Turns out, these long-lost women were actually kind of formidable.
"These were not just symbolic gifts but tools they actively used." - Zeinab Hashesh
They were buried with a powerful arsenal of weapons, traditionally associated with males – something that really confused French egyptologists back in 1894 – and which archaeologists have continued to dismiss as "purely symbolic or 'votive' tokens for the afterlife," Hashesh said.
There's plenty of evidence the princesses knew how to use them, based on the state of the muscle attachments on their bones, and the signs of injuries these women sustained in life.
(A) Dagger of Princess Ita, courtesy of the Egyptian Museum;
(B) Arrows of Princess Noub-Hotep, courtesy of Eman Shawky.
(Hashesh et al., Front. Environ. Archaeol., 2026)
The princesses' bones developed to sustain heavy muscle use that corresponds directly to the weapons that were found buried with them in their tombs.
For instance, Princess Noub-Hotep and the king both have the kind of robust muscle attachments you see in skilled archers.
"We found pronounced development in the upper limbs of these individuals, which correlates to repetitive, high-intensity actions like pulling a bowstring or stabilizing a weapon, proving these activities were habitual throughout their lives," Hashesh says.
"This directly explains the presence of bows, arrows, and maces in the women's tombs; these were not just symbolic gifts but tools they actively used."
The other princesses bear similar signs of a life of weapon-wielding, for activities like archery and hunting.
"Princess Ita was a young woman aged between 28 and 34 with strong upper-body muscle attachments, suggesting she habitually used weapons like maces or daggers," says Hashesh.
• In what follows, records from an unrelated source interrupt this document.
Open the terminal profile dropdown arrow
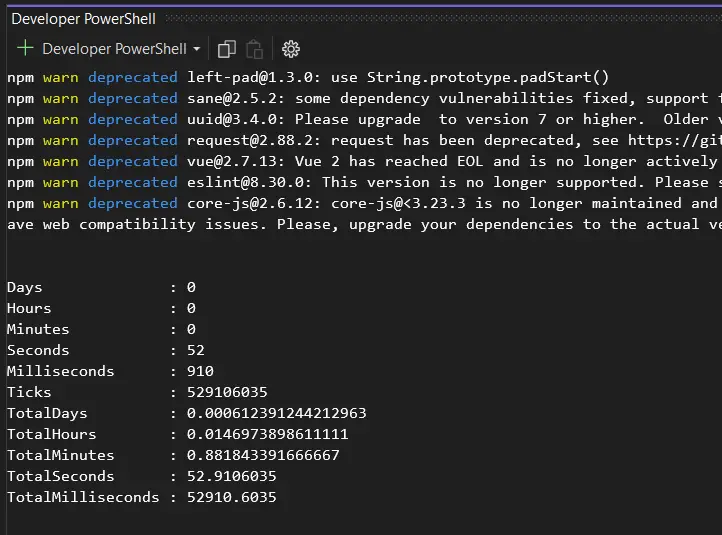click(197, 49)
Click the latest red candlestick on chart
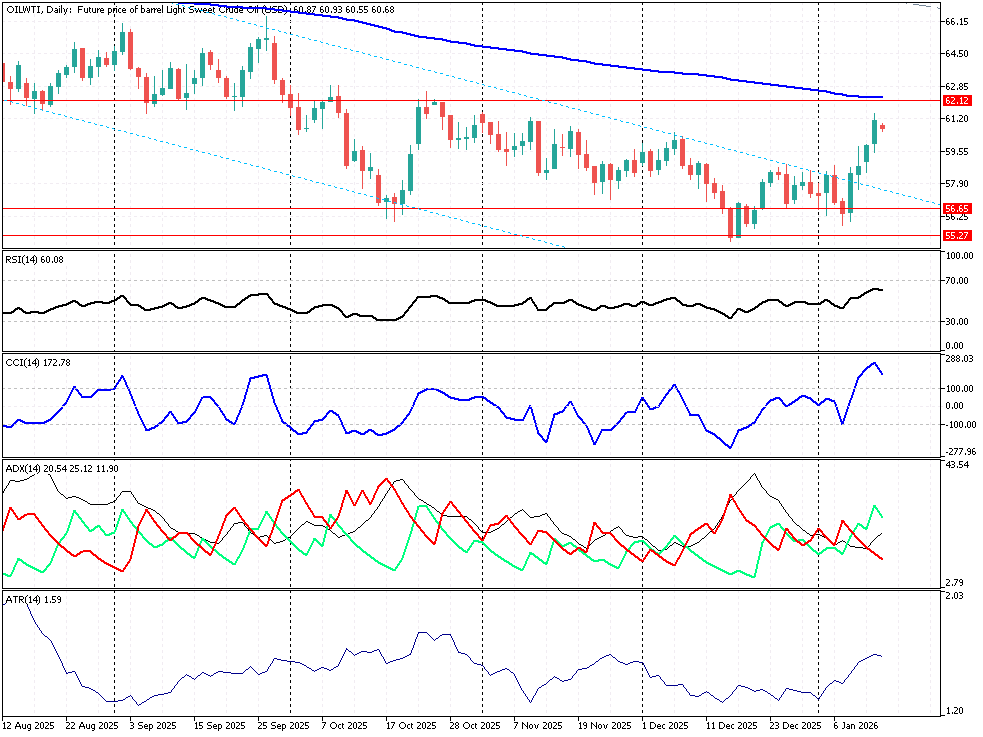 tap(883, 127)
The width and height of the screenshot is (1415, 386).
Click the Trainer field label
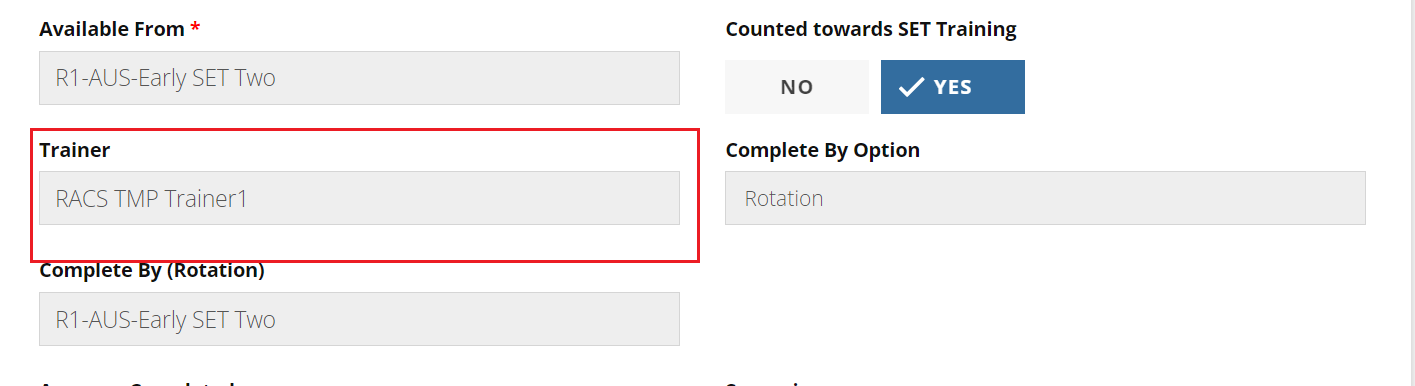coord(75,150)
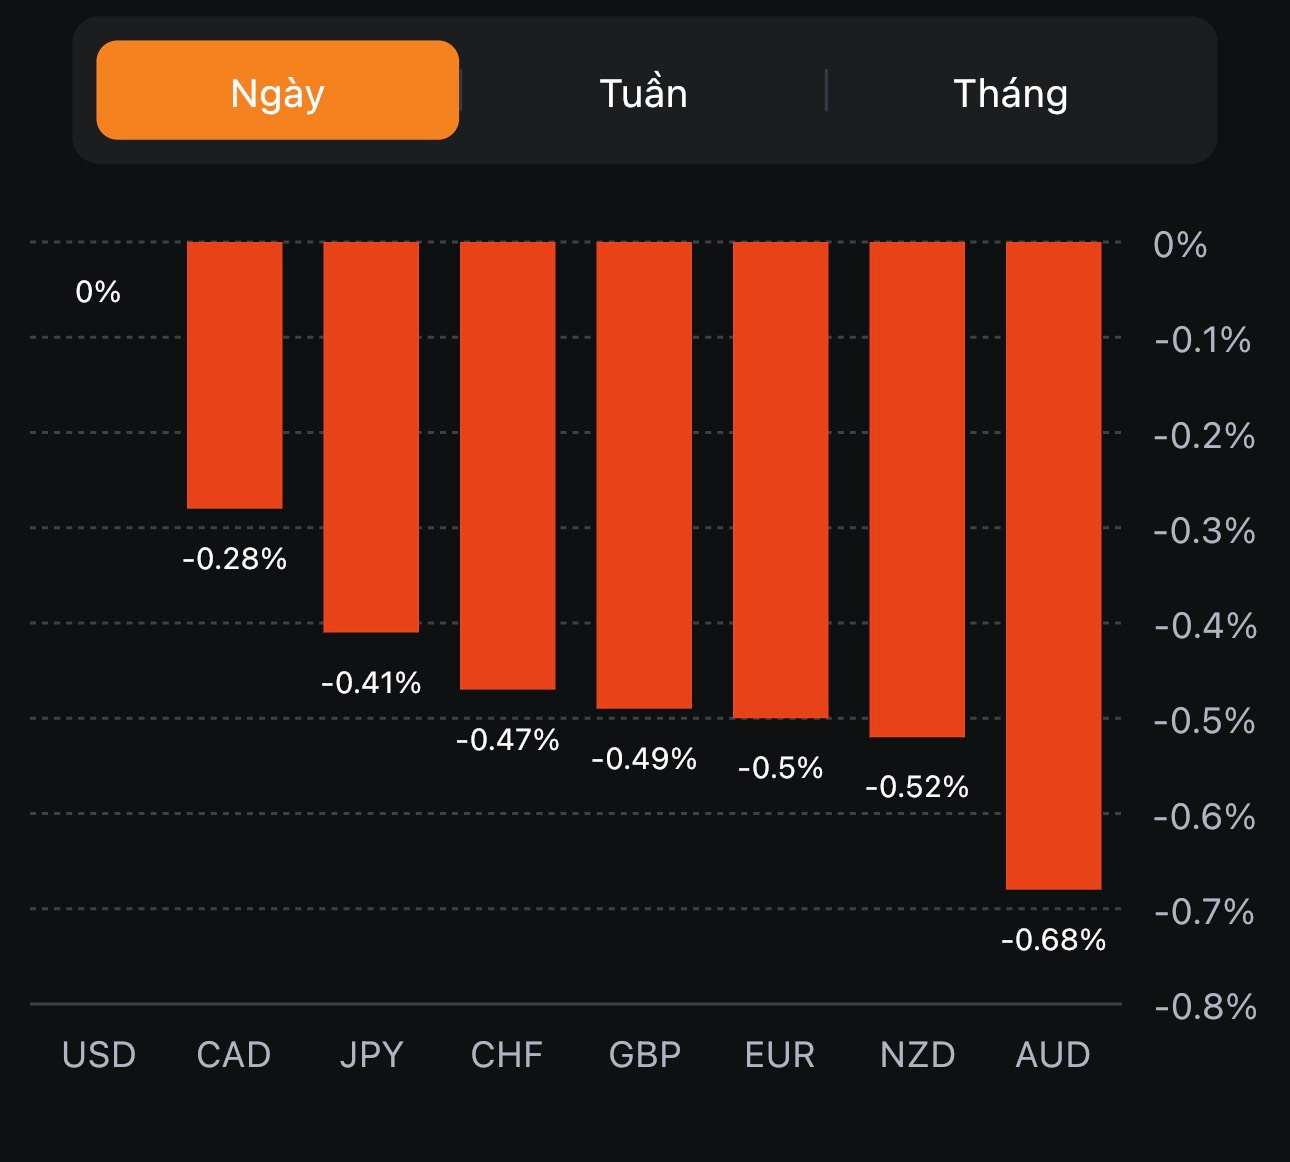Click the AUD currency label
Viewport: 1290px width, 1162px height.
tap(1053, 1055)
"Princess Khenmet was a woman in her late 30s or 40s who showed signs of thinning bones, but had very robust ligament attachments.
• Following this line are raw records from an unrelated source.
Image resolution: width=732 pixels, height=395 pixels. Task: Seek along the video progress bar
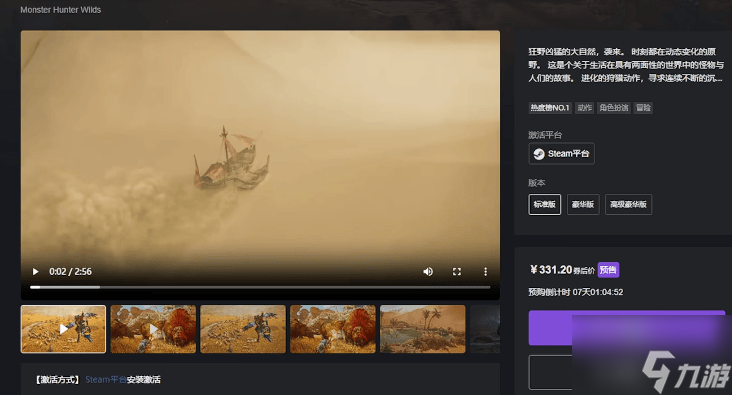[260, 287]
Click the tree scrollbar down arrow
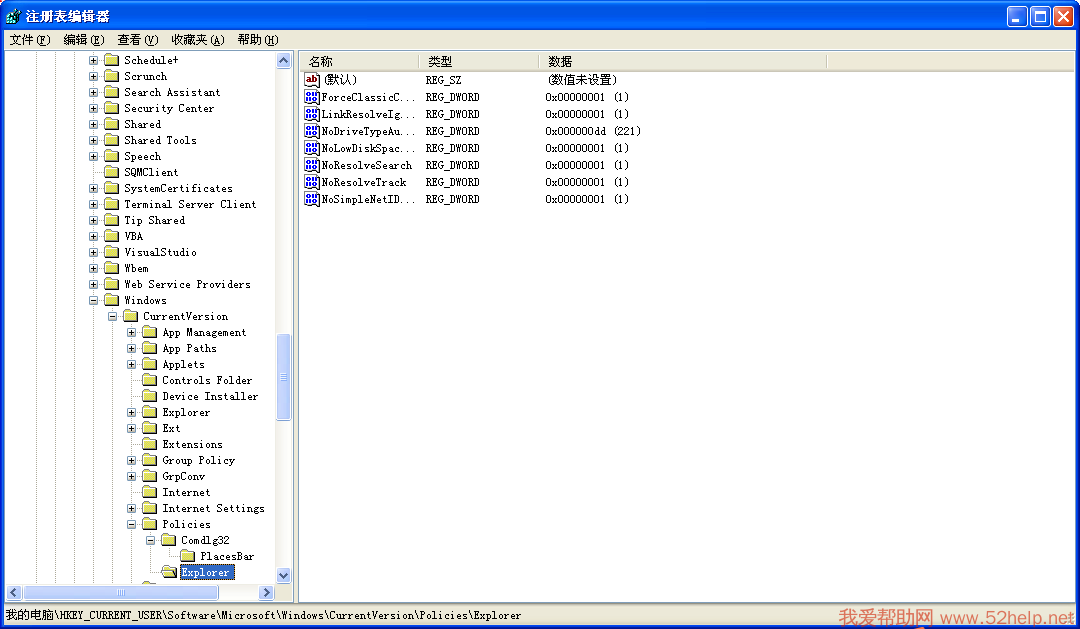The image size is (1080, 629). (x=283, y=575)
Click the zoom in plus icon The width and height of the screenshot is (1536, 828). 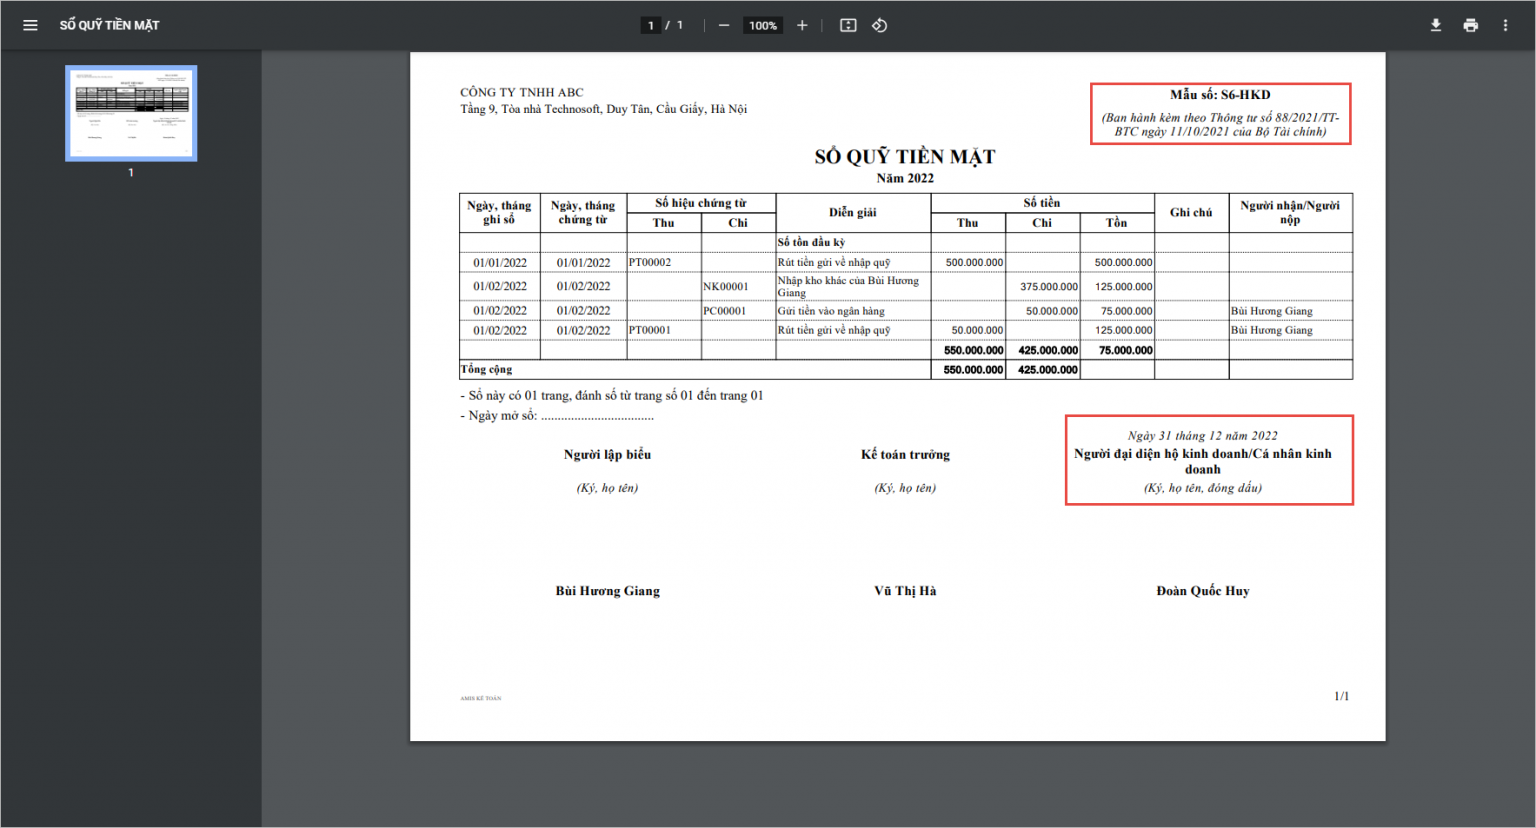pyautogui.click(x=802, y=25)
"Princess Itaweret was a young woman aged between 20 and 34 who survived broken ribs and foot fractures; her skeleton shows she was a skilled archer."
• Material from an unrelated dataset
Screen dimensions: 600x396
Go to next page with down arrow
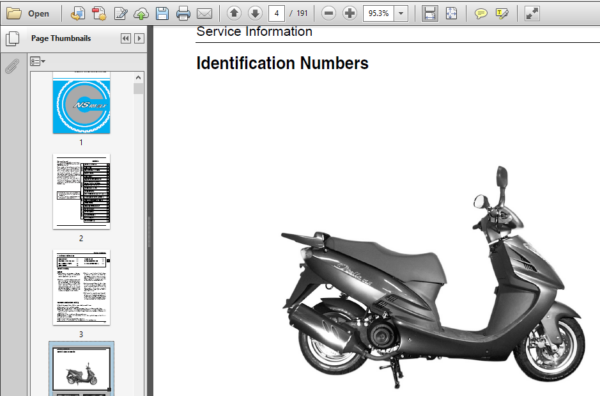coord(255,13)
The princesses' bodies show many signs of active, rigorous lifestyles, and wear-and-tear specific to the weapons they were buried with.
(Hashesh et al., Front. Environ. Archaeol., 2026)
This was not a sedentary royal family: they kept up their physical activity throughout their lives.
Hashesh explained that their training may be linked to ancient Egyptian beliefs about the afterlife: that with proper training, it was possible for the spiritual body to survive beyond death.
"These women held the title mesu-nisut ('King's Children'), and their presence was integral to the ritual regeneration of the divine king," Hashesh told ScienceAlert.
"Far from leading sedentary lives of luxury, they were well-conditioned athletes and skilled practitioners of archery and martial arts hunting."
"In the elite sphere of Dahshur, these princesses were viewed as active ritual agents. They were not imitating men; rather, their royal blood and their role in the 'machine for surviving death' required them to be disciplined, powerful actors capable of wielding skilled force," she said.
It's an incredible example of just how much we can learn from what is left behind – and that some of the most exciting discoveries might be hiding in the basement, waiting to be seen with fresh eyes.